- Exercise details
Output begins at the line with "Click Number of" and ends at the last line of the records below. Copy each line in that span exactly, and leave out pictures.

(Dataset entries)
-- Opening Marker --

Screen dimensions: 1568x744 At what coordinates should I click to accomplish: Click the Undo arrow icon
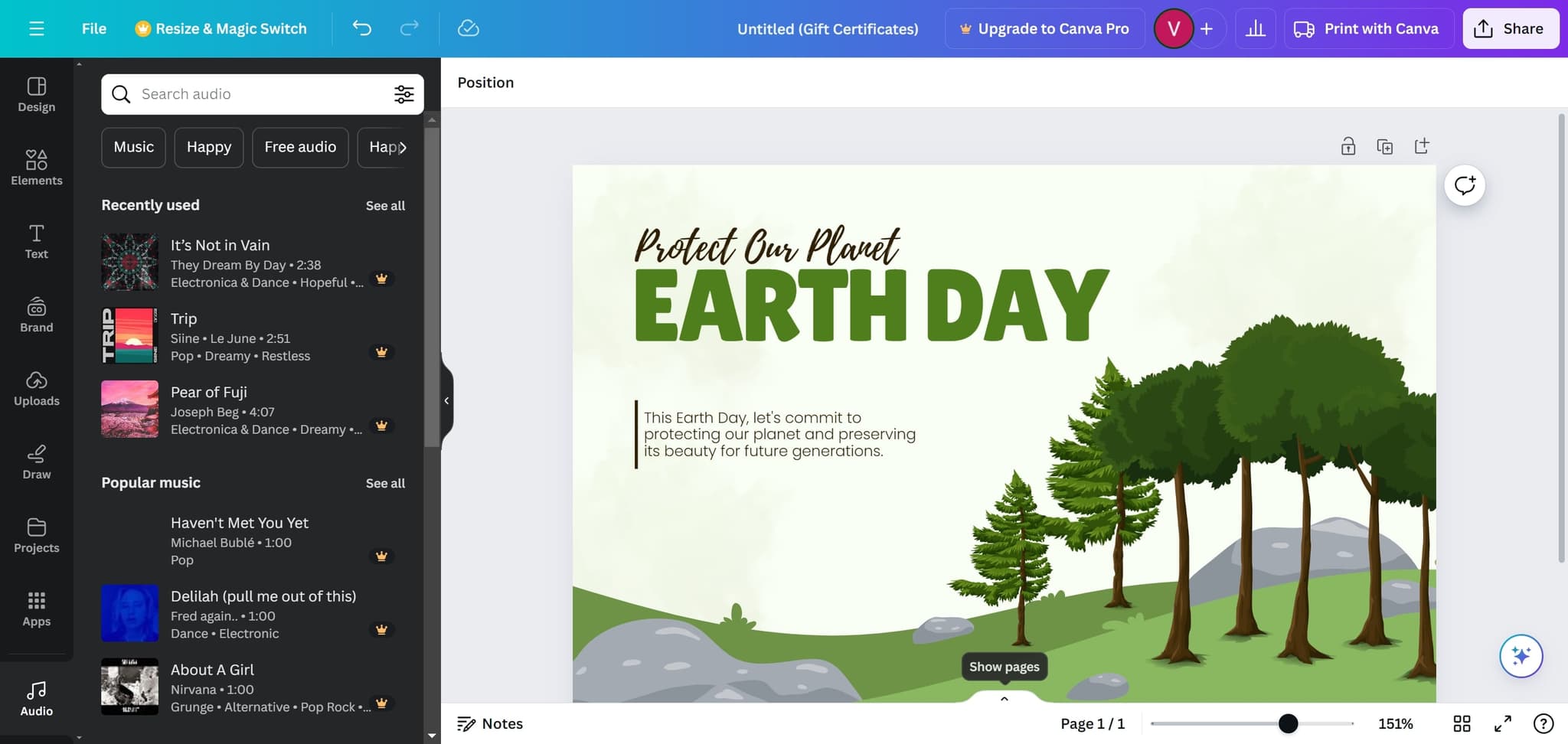(x=361, y=29)
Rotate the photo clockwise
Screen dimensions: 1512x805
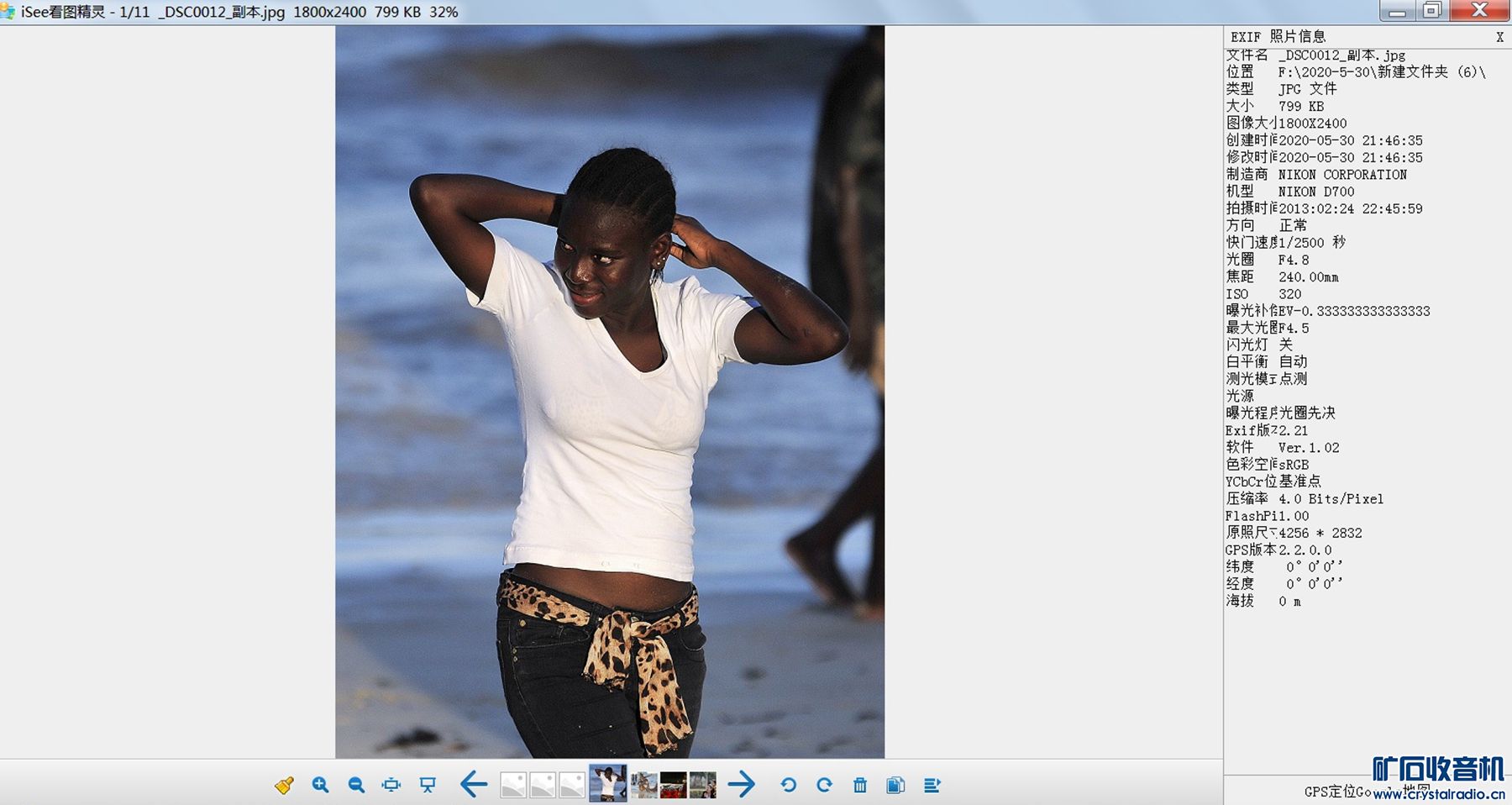point(824,785)
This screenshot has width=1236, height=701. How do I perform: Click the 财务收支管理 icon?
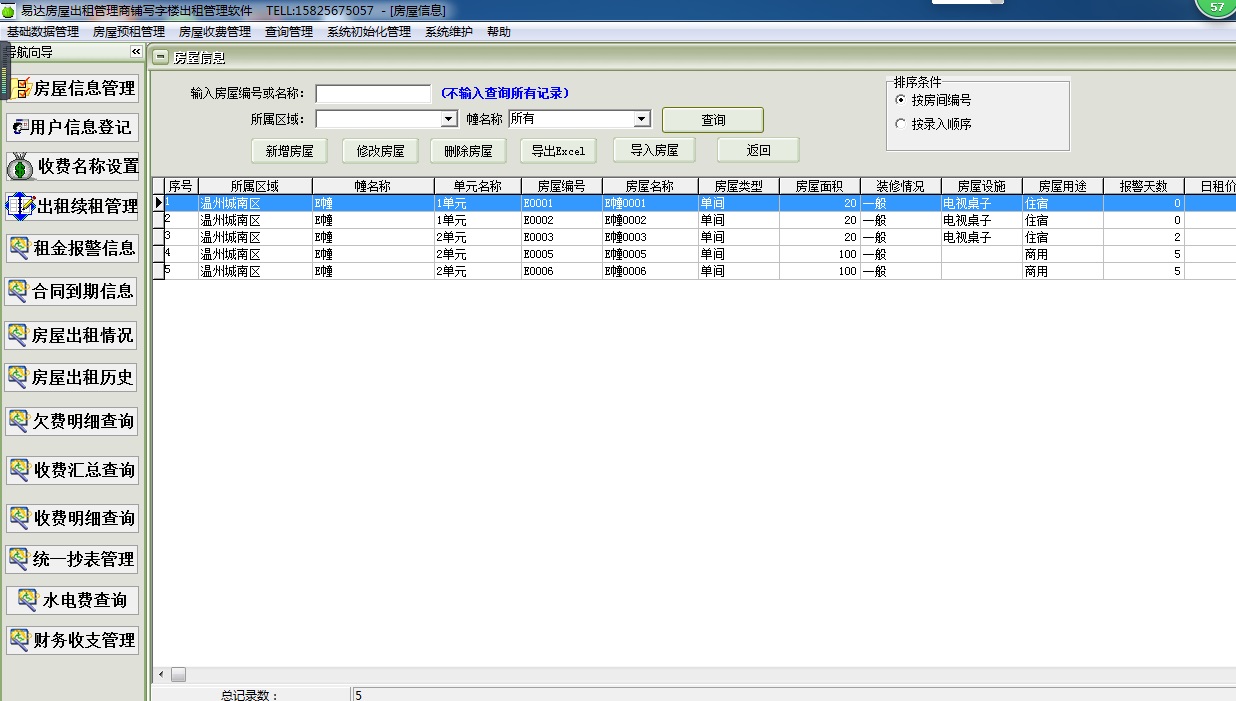(19, 639)
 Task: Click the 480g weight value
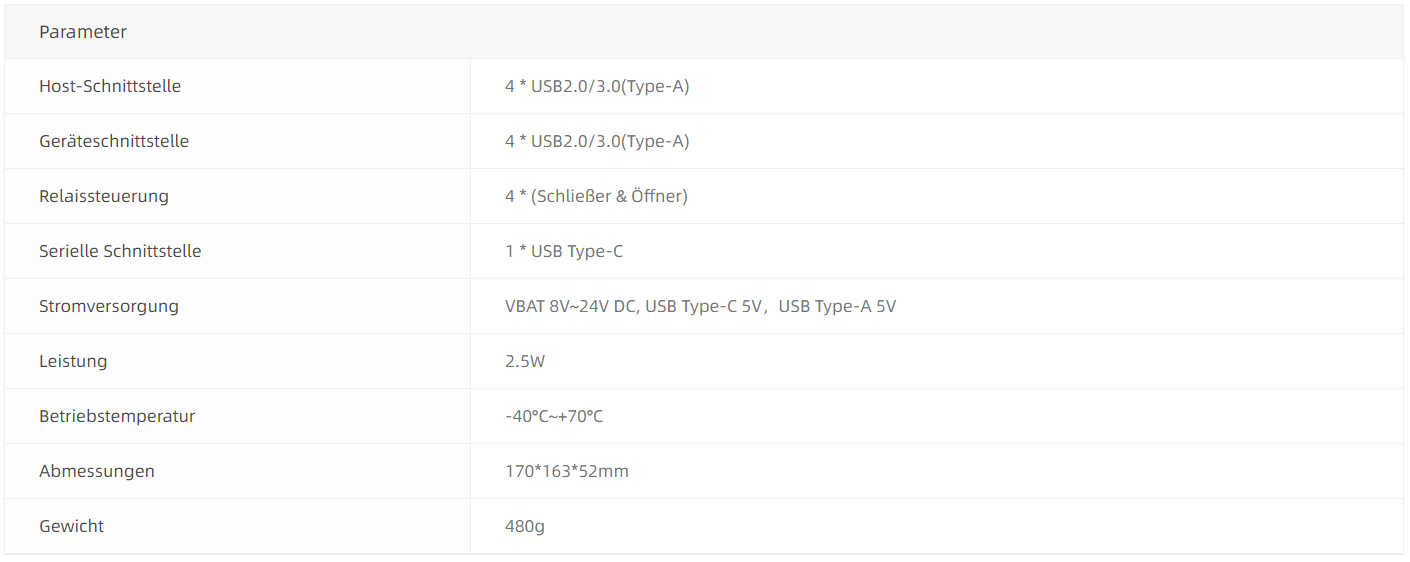click(x=525, y=526)

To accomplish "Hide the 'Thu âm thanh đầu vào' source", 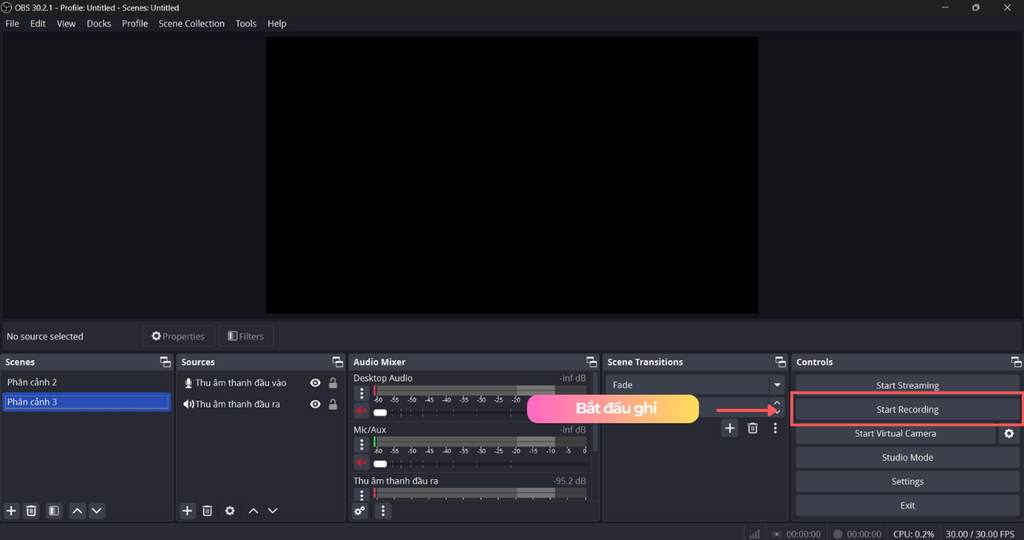I will [x=315, y=383].
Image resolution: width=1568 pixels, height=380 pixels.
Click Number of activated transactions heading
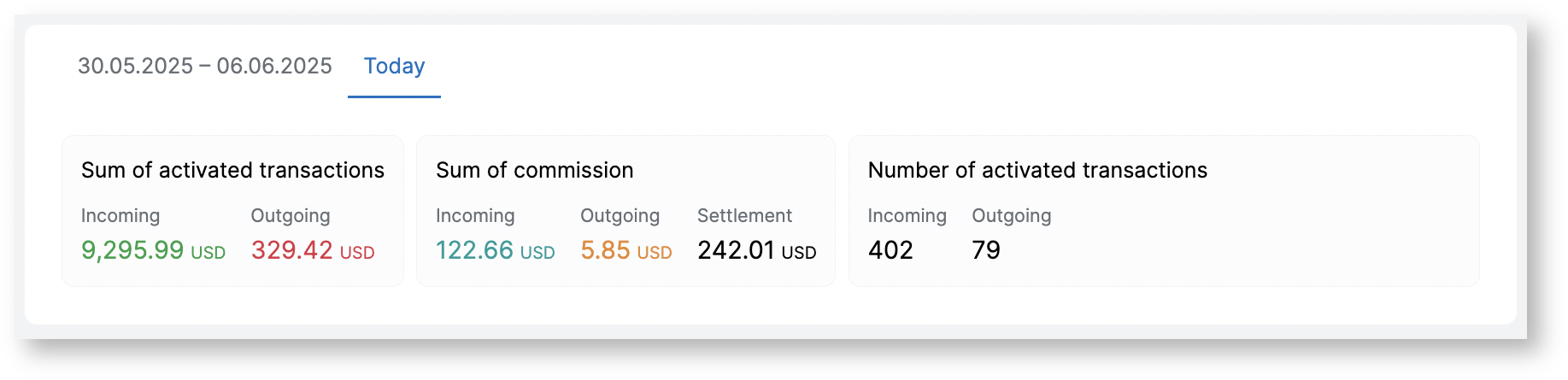click(x=1037, y=170)
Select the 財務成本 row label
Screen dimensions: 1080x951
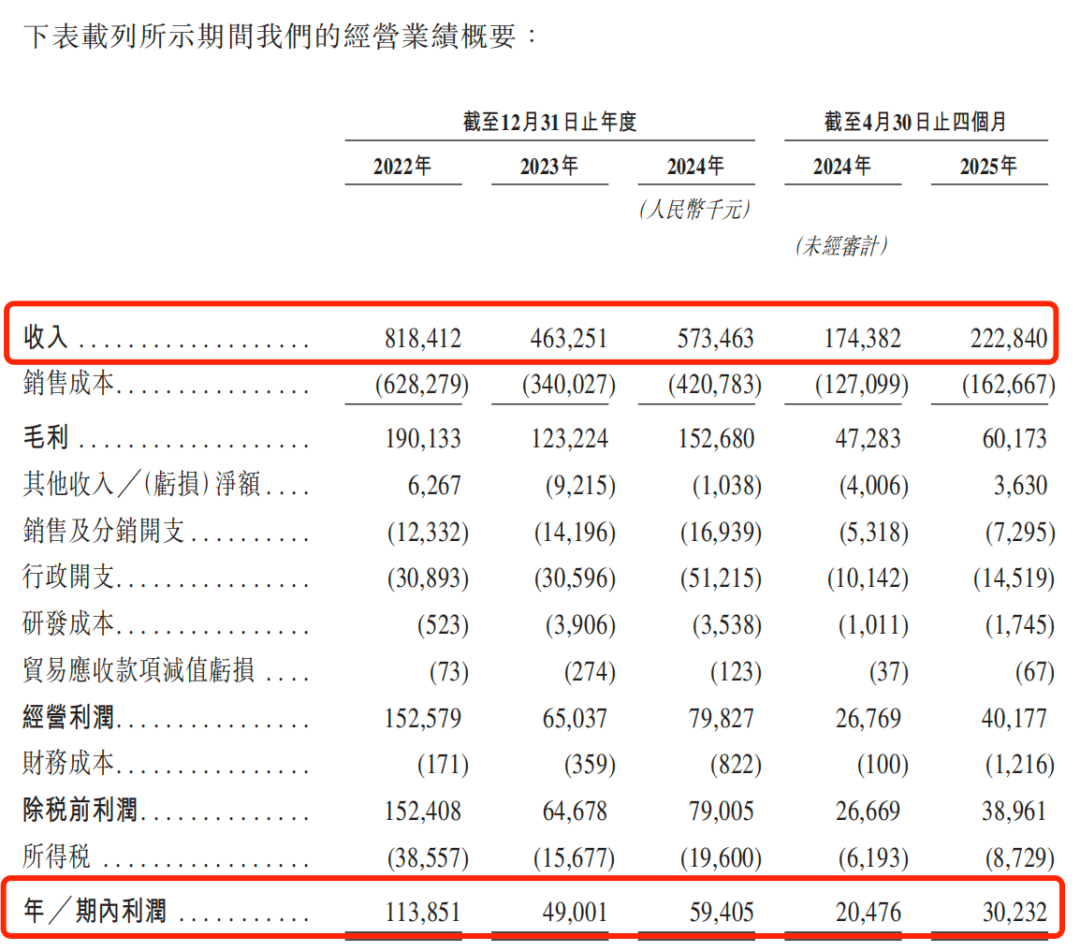pyautogui.click(x=70, y=765)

-- Closing Marker --

- Task output
Click Number of activated transactions heading
click(x=1037, y=170)
Select the 財務成本 row label
Screen dimensions: 1080x951
pyautogui.click(x=70, y=765)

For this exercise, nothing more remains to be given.